The entire team worked on the project whist being in different countries and had to communicate remotely during phase one of the project.

Dr Binghao Li states “Runzhe was in China, Ramanan in Sydney, Fletcher was in the United States and Patrick was in Newcastle, so communication was really challenging especially with the time differences because we had to schedule meetings early in the morning or late at night”.

However, the team pulled through despite time differences, having exams and perhaps as an advantage, the project always had at least one member working on it. All the members ventured into this project due to their passion for exploring beyond Earth.

“The future of mining is most likely going to be deep space mining as we want to keep humanity evolving and reduce the harvesting of raw materials on Earth, so it’s a hopeful future” Koder says.

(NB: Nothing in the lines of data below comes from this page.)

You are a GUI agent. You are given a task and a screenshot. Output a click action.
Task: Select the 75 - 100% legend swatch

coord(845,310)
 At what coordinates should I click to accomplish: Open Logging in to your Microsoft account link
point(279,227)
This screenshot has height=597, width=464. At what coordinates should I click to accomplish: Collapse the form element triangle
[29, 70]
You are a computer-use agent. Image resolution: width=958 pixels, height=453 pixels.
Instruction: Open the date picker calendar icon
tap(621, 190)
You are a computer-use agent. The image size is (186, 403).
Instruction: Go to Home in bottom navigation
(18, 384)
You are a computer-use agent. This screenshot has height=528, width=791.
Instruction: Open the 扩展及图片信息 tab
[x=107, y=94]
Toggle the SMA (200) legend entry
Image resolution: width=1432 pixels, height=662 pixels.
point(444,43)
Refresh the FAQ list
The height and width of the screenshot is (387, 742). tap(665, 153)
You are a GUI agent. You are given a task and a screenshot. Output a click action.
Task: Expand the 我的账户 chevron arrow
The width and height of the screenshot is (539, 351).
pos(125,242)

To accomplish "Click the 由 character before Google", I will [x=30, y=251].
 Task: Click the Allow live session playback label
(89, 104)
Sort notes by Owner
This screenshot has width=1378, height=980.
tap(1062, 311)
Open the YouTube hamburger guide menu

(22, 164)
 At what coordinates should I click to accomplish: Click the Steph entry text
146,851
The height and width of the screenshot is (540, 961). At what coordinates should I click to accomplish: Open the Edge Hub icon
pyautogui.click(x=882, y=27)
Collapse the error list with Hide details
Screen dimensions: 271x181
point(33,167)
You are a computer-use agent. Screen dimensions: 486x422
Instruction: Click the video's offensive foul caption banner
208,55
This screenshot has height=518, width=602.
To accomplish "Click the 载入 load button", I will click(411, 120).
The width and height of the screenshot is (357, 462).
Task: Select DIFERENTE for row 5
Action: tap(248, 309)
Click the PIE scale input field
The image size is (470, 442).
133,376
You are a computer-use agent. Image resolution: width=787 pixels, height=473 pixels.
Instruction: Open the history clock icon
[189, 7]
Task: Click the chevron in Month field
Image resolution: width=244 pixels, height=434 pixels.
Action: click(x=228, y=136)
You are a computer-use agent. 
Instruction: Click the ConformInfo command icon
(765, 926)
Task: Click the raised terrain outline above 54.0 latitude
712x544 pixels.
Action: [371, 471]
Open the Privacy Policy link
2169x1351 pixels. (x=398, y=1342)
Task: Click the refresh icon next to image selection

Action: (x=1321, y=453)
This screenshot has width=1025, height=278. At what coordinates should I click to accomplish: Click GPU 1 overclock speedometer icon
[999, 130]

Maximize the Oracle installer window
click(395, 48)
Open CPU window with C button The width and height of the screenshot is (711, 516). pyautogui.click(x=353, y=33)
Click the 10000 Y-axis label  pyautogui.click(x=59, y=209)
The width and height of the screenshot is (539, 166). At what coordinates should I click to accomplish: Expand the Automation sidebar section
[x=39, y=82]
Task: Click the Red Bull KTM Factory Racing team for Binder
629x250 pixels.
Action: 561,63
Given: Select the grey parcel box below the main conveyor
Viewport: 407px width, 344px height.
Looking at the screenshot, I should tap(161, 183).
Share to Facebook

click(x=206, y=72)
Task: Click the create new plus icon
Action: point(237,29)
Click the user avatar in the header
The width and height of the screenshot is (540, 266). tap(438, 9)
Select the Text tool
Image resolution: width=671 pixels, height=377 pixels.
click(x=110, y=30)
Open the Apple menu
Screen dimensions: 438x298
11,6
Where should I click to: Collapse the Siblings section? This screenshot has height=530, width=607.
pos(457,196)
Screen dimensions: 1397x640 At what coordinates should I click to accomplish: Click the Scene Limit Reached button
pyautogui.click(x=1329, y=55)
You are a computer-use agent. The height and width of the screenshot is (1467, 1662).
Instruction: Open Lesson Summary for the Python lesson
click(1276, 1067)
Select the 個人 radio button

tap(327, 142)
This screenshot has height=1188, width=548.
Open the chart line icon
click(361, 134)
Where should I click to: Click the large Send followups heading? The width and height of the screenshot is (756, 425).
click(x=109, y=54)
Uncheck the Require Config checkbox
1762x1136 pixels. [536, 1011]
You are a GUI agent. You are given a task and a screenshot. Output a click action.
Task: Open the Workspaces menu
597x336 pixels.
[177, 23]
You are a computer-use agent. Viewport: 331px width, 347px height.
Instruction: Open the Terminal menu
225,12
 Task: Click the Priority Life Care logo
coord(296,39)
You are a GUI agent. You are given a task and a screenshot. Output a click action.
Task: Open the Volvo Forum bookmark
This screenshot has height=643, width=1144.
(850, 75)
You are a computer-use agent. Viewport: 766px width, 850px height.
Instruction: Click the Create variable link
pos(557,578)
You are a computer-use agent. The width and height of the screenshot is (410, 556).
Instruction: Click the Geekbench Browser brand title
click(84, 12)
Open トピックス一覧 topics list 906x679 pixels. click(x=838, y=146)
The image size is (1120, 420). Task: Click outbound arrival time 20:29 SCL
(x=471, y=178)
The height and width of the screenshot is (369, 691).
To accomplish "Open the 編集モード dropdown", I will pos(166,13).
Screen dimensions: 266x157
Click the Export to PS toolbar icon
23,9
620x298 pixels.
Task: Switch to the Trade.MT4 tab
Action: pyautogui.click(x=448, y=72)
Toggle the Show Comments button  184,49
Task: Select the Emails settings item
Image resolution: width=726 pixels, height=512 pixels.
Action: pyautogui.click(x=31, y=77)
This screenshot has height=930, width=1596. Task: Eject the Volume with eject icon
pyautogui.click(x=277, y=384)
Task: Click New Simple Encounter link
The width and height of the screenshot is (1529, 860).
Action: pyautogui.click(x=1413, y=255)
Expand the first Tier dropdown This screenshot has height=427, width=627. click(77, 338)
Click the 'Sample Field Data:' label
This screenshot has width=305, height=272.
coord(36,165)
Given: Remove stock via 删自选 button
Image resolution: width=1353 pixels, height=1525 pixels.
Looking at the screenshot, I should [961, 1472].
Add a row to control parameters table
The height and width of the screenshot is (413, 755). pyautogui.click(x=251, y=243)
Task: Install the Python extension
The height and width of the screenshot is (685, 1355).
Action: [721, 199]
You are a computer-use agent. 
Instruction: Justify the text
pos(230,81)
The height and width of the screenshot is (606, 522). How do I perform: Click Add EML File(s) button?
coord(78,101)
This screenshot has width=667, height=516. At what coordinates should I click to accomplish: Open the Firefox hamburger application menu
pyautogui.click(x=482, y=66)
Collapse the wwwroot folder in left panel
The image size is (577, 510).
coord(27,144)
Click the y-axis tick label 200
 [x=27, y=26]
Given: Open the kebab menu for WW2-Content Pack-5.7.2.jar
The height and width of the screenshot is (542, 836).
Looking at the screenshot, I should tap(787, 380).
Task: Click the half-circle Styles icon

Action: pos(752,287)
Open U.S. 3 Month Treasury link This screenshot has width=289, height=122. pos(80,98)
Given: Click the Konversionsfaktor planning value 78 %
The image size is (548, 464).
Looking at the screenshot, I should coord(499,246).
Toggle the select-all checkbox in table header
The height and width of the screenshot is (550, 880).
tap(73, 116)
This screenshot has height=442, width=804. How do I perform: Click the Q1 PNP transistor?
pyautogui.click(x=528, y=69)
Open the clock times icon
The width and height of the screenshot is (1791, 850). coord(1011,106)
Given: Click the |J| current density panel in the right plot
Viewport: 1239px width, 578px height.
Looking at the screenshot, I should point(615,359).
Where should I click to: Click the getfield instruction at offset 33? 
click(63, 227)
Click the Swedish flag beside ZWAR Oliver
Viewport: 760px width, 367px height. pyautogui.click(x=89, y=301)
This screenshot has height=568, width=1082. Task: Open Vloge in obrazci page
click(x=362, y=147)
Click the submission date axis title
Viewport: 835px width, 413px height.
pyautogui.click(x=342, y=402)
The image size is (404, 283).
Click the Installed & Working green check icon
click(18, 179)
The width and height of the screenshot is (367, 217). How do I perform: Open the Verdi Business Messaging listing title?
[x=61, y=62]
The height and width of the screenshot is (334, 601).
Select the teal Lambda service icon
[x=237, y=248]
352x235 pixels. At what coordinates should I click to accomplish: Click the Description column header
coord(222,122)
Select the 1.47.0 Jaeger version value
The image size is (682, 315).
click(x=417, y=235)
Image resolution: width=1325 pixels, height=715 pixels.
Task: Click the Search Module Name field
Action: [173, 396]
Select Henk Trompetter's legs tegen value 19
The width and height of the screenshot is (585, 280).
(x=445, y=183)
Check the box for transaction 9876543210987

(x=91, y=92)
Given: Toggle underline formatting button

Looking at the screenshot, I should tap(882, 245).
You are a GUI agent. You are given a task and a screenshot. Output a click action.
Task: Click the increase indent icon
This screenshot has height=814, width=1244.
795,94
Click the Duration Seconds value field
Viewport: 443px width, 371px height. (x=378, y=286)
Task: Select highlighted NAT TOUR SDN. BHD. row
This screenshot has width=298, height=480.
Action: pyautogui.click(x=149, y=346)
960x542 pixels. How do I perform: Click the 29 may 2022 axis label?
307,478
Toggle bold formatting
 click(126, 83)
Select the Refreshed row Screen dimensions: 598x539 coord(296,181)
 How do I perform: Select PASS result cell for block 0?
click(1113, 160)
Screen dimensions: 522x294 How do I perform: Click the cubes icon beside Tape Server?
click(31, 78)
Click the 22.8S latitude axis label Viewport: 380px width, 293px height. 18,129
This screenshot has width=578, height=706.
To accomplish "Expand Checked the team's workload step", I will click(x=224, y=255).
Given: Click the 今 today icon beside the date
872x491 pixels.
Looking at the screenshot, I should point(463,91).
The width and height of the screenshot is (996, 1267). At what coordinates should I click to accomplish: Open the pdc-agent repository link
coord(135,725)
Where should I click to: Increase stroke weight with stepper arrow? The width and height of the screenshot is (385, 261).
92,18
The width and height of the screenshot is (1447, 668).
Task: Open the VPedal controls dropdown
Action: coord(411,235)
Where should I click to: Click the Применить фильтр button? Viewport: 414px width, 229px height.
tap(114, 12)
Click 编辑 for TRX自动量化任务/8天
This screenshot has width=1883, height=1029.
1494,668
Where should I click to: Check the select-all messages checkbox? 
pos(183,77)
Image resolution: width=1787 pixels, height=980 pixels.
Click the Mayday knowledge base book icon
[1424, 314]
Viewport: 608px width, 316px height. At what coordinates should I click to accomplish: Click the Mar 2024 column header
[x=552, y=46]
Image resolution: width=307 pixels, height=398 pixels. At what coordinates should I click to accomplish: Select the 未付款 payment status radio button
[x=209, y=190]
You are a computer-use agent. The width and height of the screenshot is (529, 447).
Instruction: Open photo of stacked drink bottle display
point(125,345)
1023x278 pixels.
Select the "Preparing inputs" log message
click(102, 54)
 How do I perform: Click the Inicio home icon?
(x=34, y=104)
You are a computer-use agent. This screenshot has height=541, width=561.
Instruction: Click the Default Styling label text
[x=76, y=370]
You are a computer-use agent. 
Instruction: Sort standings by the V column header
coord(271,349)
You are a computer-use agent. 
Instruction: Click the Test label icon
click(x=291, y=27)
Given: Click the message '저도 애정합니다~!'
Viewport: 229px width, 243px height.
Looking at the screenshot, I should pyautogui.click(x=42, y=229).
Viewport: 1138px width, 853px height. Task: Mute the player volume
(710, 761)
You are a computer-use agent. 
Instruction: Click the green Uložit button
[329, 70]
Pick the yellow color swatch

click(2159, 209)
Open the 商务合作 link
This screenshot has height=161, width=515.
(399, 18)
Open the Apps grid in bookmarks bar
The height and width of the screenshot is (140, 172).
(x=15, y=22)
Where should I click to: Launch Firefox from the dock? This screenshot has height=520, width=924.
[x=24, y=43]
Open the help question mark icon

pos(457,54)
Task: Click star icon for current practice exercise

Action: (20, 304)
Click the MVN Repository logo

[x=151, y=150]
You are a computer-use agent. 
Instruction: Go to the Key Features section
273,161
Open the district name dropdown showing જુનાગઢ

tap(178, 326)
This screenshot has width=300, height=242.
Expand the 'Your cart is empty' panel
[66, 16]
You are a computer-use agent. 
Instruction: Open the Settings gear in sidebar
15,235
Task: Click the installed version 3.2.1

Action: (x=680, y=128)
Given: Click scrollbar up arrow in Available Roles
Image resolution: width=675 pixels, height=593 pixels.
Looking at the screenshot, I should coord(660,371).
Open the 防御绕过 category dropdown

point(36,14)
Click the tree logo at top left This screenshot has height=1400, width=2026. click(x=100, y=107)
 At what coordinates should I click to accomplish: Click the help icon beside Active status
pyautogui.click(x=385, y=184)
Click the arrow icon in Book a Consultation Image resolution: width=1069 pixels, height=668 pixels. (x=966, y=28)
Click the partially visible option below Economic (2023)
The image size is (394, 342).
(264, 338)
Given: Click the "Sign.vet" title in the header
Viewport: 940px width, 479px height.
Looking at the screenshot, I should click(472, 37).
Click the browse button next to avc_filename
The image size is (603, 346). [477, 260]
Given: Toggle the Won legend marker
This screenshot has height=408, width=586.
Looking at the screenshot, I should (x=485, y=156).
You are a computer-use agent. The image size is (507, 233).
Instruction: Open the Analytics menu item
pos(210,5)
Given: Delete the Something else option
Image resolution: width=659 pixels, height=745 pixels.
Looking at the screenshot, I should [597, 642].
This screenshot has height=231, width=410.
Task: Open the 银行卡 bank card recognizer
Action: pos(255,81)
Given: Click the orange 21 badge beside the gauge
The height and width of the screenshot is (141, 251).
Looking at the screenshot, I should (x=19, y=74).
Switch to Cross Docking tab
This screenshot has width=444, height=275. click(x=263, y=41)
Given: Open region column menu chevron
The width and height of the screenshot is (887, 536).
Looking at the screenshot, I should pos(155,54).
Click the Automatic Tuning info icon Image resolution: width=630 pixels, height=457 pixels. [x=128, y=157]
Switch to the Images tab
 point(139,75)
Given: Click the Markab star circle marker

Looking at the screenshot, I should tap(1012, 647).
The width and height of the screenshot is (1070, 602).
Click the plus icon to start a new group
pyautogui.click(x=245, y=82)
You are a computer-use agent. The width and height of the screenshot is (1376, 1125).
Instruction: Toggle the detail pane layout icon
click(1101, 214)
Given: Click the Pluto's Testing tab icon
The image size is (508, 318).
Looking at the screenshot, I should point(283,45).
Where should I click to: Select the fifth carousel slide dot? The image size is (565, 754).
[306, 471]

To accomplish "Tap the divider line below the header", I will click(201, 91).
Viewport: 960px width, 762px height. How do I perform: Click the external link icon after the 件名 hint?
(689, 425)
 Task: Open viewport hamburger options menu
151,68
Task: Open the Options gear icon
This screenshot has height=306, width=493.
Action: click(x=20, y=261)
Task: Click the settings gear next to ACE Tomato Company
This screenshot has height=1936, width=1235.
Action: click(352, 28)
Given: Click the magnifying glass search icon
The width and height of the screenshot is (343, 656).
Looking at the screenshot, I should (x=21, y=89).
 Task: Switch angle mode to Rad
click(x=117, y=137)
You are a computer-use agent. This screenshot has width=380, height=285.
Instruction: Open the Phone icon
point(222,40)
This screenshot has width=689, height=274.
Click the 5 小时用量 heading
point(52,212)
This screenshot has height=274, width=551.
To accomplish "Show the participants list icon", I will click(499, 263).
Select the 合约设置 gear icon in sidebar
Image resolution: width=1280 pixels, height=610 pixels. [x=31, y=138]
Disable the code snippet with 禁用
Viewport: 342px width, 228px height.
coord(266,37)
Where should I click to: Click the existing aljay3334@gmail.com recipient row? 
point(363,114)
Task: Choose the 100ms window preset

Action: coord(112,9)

Fletcher Koder originally studied Chemical engineering and switched to Mining Engineering at the beginning of his second year. “I've definitely become a lot more passionate about space mining and I do believe that it is it is the future of the mining industry because I feel that within my lifetime, there would definitely be an offer at a space resource facility”.

“My childhood dream was to be an Astronaut and I guess this project allows me to combine my passions of space and mining” Mathisuthanan says. “It’s a perfect opportunity for me”.

“The reason I chose to do mining engineering is because I think that mining is an industry that will never end because we need resources to build houses and cities” Runzhe Hu says. “Actually, from this program, I see a bigger scope of the future like we're not just focusing on the resources on Earth and are looking at space for resources”

Nicholas Barnett completed Mechanical Space engineering as his undergraduate degree but ended up in the oil and gas industry securing 16 years of experience. “When off-Earth mining was being offered at UNSW, I decided to come back when the COVID pandemic occurred to focus on studying rather than working”.

The team plans to also do some sightseeing in Colorado if time permits such as the Pikes Peak Mountain, one of the highest peaks in North America.